The New CAP Theorem for Data Streaming: Understanding the Trade-offs Between Cost, Availability, and Performance

Sijie Guo

Co-Founder and CEO, StreamNative

Recently, I had the opportunity to immerse myself in the Kafka Summit London, a major conference on data streaming organized by Confluent. My interactions with attendees, partners, and vendors sparked deep dives into the latest trends and technologies shaping data streaming. As insights from the conference flow through various channels, including insights from colleagues like Julien Jakubowski and industry experts like Yingjun Wu of RisingWave, a recurring theme emerges: the critical consideration of cost in data streaming technologies. Amidst the buzz around Kafka, Flink, Iceberg, and more, the discourse is heavily skewed toward cost, with each vendor vying to be seen as the more cost-efficient solution.

In the current economic landscape, the focus on cost is understandable. However, this emphasis often comes without the necessary context of the trade-offs involved, leading us into a "vendor's trap" where cost discussions lack depth and utility. Noticing this gap, I was compelled to share my perspective on the intricate balance between cost, availability, and performance in the realm of data streaming platforms.

Almost twenty-five years ago, in 2000, Eric Brewer introduced the idea that there is a fundamental trade-off between consistency, availability, and partition tolerance. This trade-off, which has become known as the CAP Theorem, has been widely used to evaluate distributed system architectures ever since.

In light of the emerging proliferation of streaming platforms, a similar model for evaluating the trade-offs between cost, availability, and performance within data streaming platforms is required. Recognizing this, we propose what we term the New CAP Theorem for cloud-based data streaming systems.

Introducing the New CAP theorem

The letters in CAP refer to three desirable properties of cloud-based data streaming platforms: Cost efficiency, Availability of the system for reads and writes, and Performance tolerance.

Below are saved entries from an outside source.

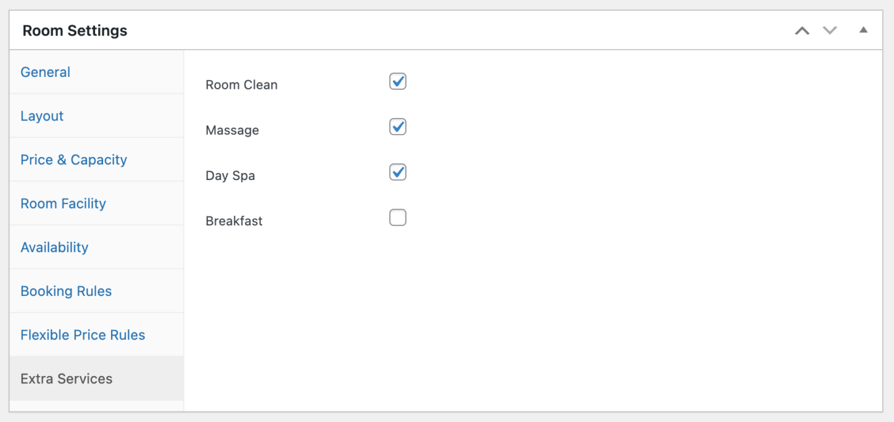Collapse the Room Settings panel via its triangle

pyautogui.click(x=864, y=29)
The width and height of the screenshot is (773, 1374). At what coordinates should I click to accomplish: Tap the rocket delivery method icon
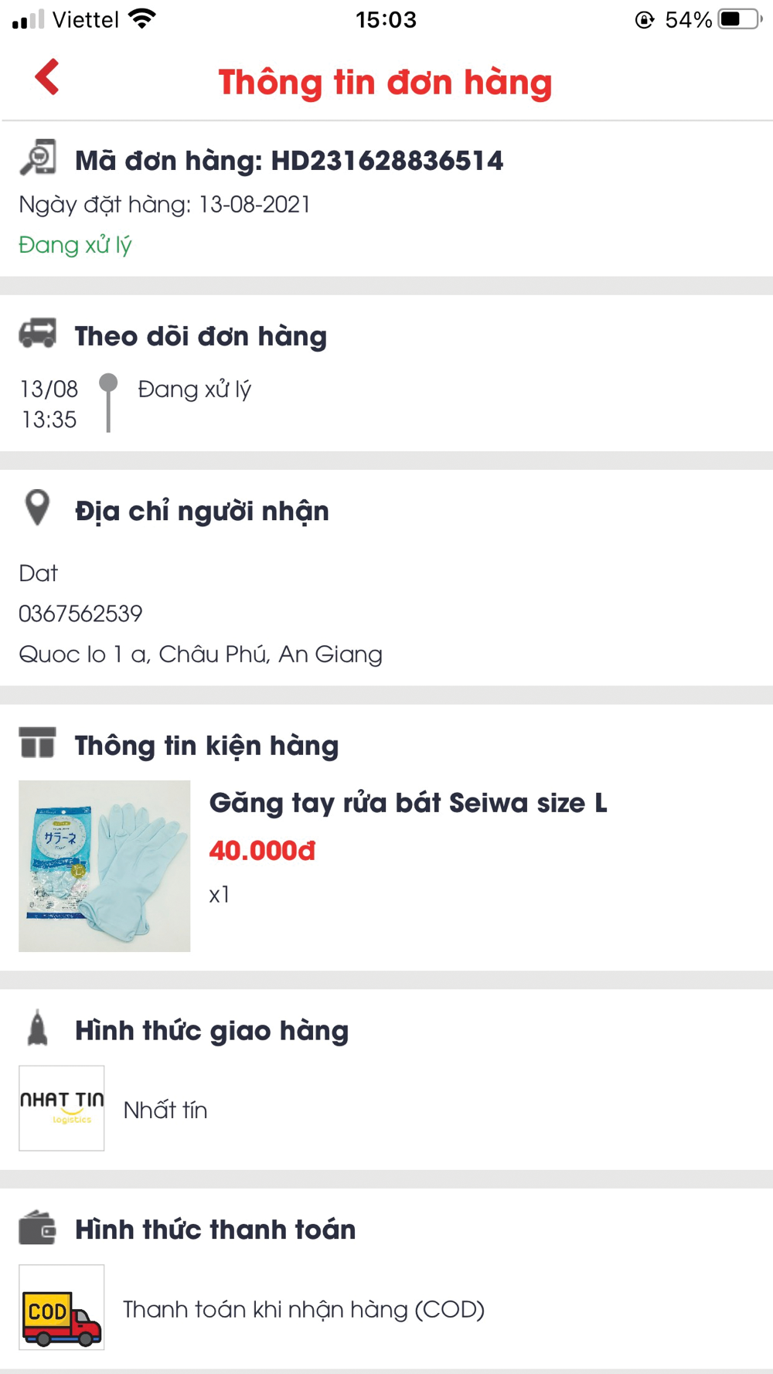click(37, 1028)
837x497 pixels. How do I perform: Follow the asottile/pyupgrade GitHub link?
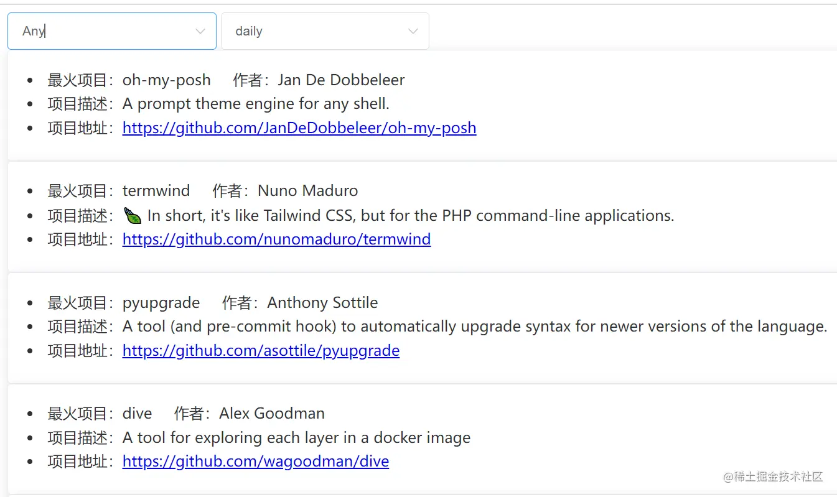pyautogui.click(x=261, y=351)
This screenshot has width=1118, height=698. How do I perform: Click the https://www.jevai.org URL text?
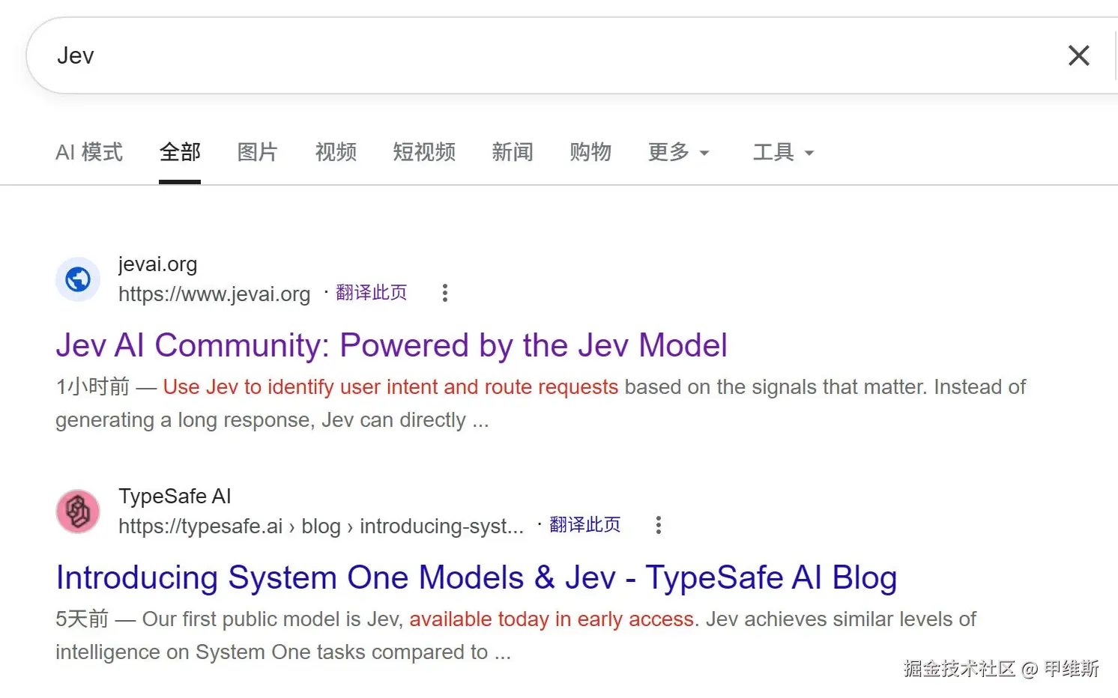point(214,294)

The new CAP theorem states that it is not possible to guarantee all three of the desirable properties in a cloud-based data streaming platform at the same time.

Cost refers to the total infrastructure cost of the platform to provide data streaming functionality. This can be quantified in terms of cost per unit of work, e.g., MB of throughput, etc.

Availability simply means that the data streaming system can continue to serve requests even if a single availability zone experiences an outage.
Performance Tolerance refers to the minimal acceptable latency of the platform when servicing requests. This can be quantified in terms of p99 latencies for message publication and consumption.

This theorem is based on three foundational aspects of cloud-based data streaming systems:

To ensure high availability, data streaming systems employ a data replication algorithm. This algorithm replicates data across multiple availability zones to withstand single-zone failures, making inter-zone traffic indispensable for maintaining high availability.
Inter-zone traffic significantly contributes to the overall cost structure of a data streaming system. Although eliminating inter-zone traffic can reduce costs, it may adversely affect availability or performance.
The latency of low-cost cloud object storage solutions is not on par with persistent block storage or local SSDs. To meet specific performance requirements, the use of persistent block storage or local SSDs is essential.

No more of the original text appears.